The Dalai Lama approaches the concept of Bodhi citta, with much emphasis on
"relative Bodhi citta", where kindness must be "discriminated" with a clarity
that is extremely precise to respond with "authentic" compassion.
BODHI-CITTA (Sk) means Wisdom-heart. It is the aspiration of a Bodhi sattva
for supreme enlightenment to the benefit and welfare of all living beings. The
Bodhisattva renounces all claims to merit that may be forthcoming as a result
of his deeds - transferring such merit to the spirits (hungry ghosts) of earth
and air (beings reborn on other less favor able planes of existence) that may
need such merit to find release from their spirit world - thus learning from
the deeds of the Bodhisattva via the merit he freely gives (showing his
compassion for all other beings - and his self lessness) they may find peace
in their next life cycle.
KARUNA (Sk & Pali): Compassion; active compassion. One of the two pillars of
Mahayana Buddhism; the other pillar being Prajna (wisdom). The 50th of the 52
Mental Factors associated with man's consciousness. May also be rendered in
English as pity.
METTA (Pali): Literally means, "Friendship" however it is most often loosely
translated into English as "Loving Kindness". In a general sense it has the
mood of friendliness as its characteristic; its natural function is to promote
friendliness between beings. It is manifested by the disappearance of
ill-will. When it succeeds in establishing its footing of general friendliness
and affection for other beings it eliminates ill-will from one's thoughts and
character. When it fails, it degenerates into selfish affectionate desire. The
true "feeling" of Metta cannot be easily defined in a single English term;
loving-kindness comes close, but does not exactly cover the same ground. The
English word Love also borders on the meaning of Metta, but it also requires
further explanatory comments to support it. Everyone has experienced Love in
the sense that we have such feelings for friends, brothers, sisters, relatives
etc.; but that kind of love is not Metta. Perhaps if one were to try and
imagine the feeling experienced by a young Mother for her newborn first baby -
which is so powerful that she would willingly give her life to save the child;
that feeling would be very close to Metta. Metta, in Buddhist Doctrine is the
feeling one must first have towards them self; not in a narcissistic sense but
in a sense of being content with who and what one is and assured that every
effort has been made to exercise love and compassion towards all fellow
beings. Then, and only then, can one spread the feeling towards all other
beings in the universe.
METTA SUTTA (Pali) is the Sutta that tells of a love beyond the bounds of that
which the mundane man perceives. The Metta Sutta is known as the scripture of
true friendship and love of a supermundane or abstract nature.

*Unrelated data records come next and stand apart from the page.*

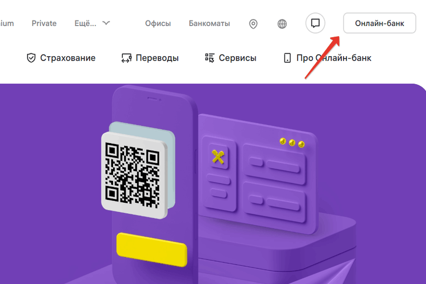426x284 pixels.
Task: Open the chat message bubble icon
Action: click(x=315, y=23)
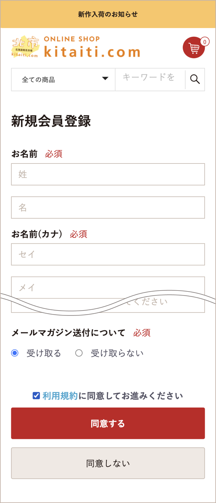
Task: Open the 新作入荷のお知らせ banner
Action: (108, 14)
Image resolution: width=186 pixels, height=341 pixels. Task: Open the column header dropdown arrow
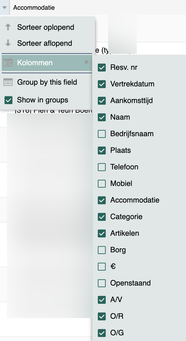pyautogui.click(x=5, y=7)

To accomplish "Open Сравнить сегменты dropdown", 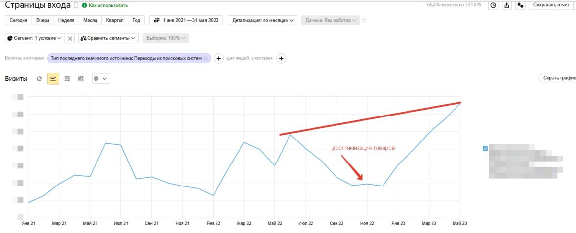I will pos(108,38).
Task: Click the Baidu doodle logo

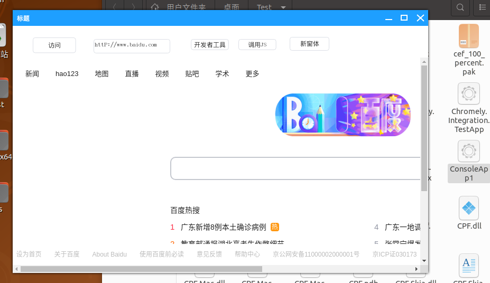Action: 343,115
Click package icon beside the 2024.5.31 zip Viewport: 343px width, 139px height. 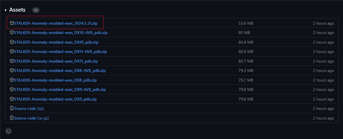12,23
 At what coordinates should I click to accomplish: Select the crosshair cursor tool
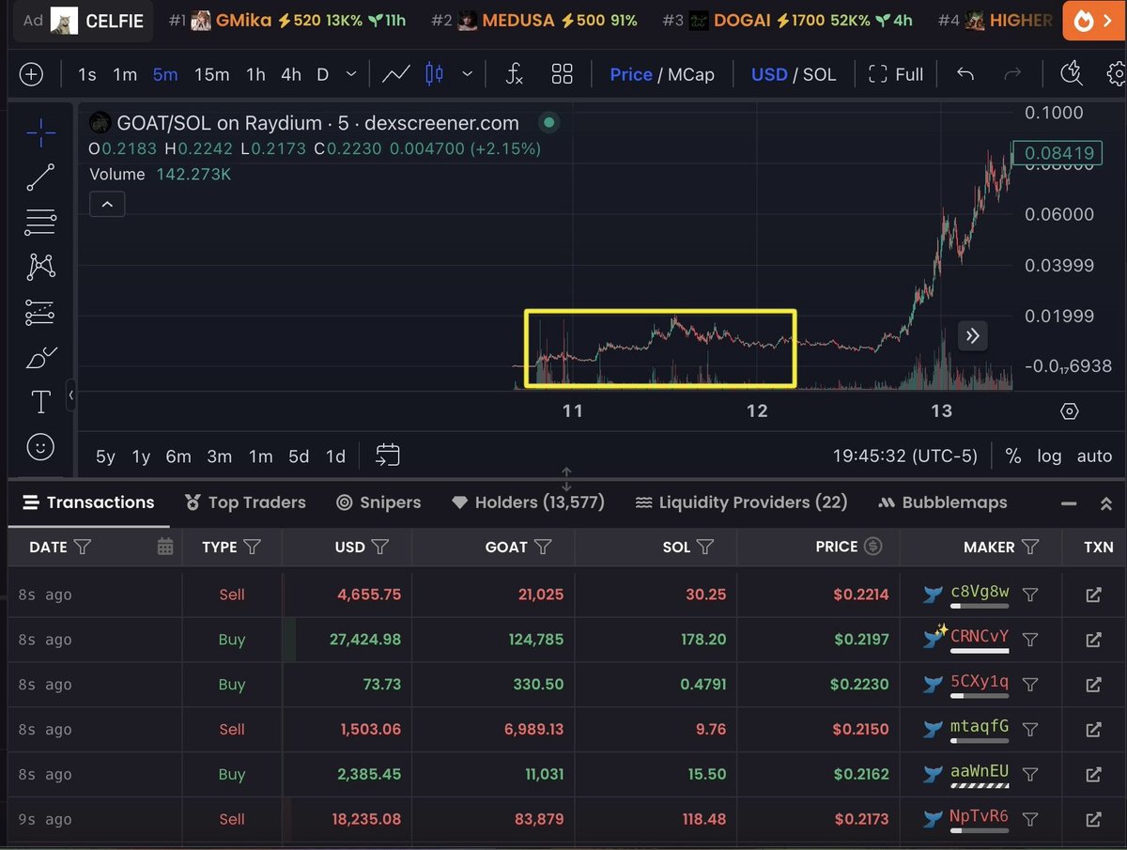pos(40,133)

I considered the term "empathy" which is a favorite of mine in that I truly
try to "understand" what another's situation and feelings are in this Samsara
world. However compassion, I think" is a much stronger word than empathy in
that it includes our deep awareness of another's suffering and unlike empathy,
it includes the thought that we want to do something to help them out of their
trouble.
Even considering Metta versus Karuna, although we translate Metta as Loving
kindness, I believe it probably means much more than that. It is just that our
vocabulary is too limited to properly express it meaning in just a few words
much less a single word. Karuna seems a much more powerful word in that it
expresses the Bodhisattva ideal of holding out your hand in metta (friendship
and loving kindness if I may) to all other living beings and sincerely
trying to understand as well as help them out of their suffering.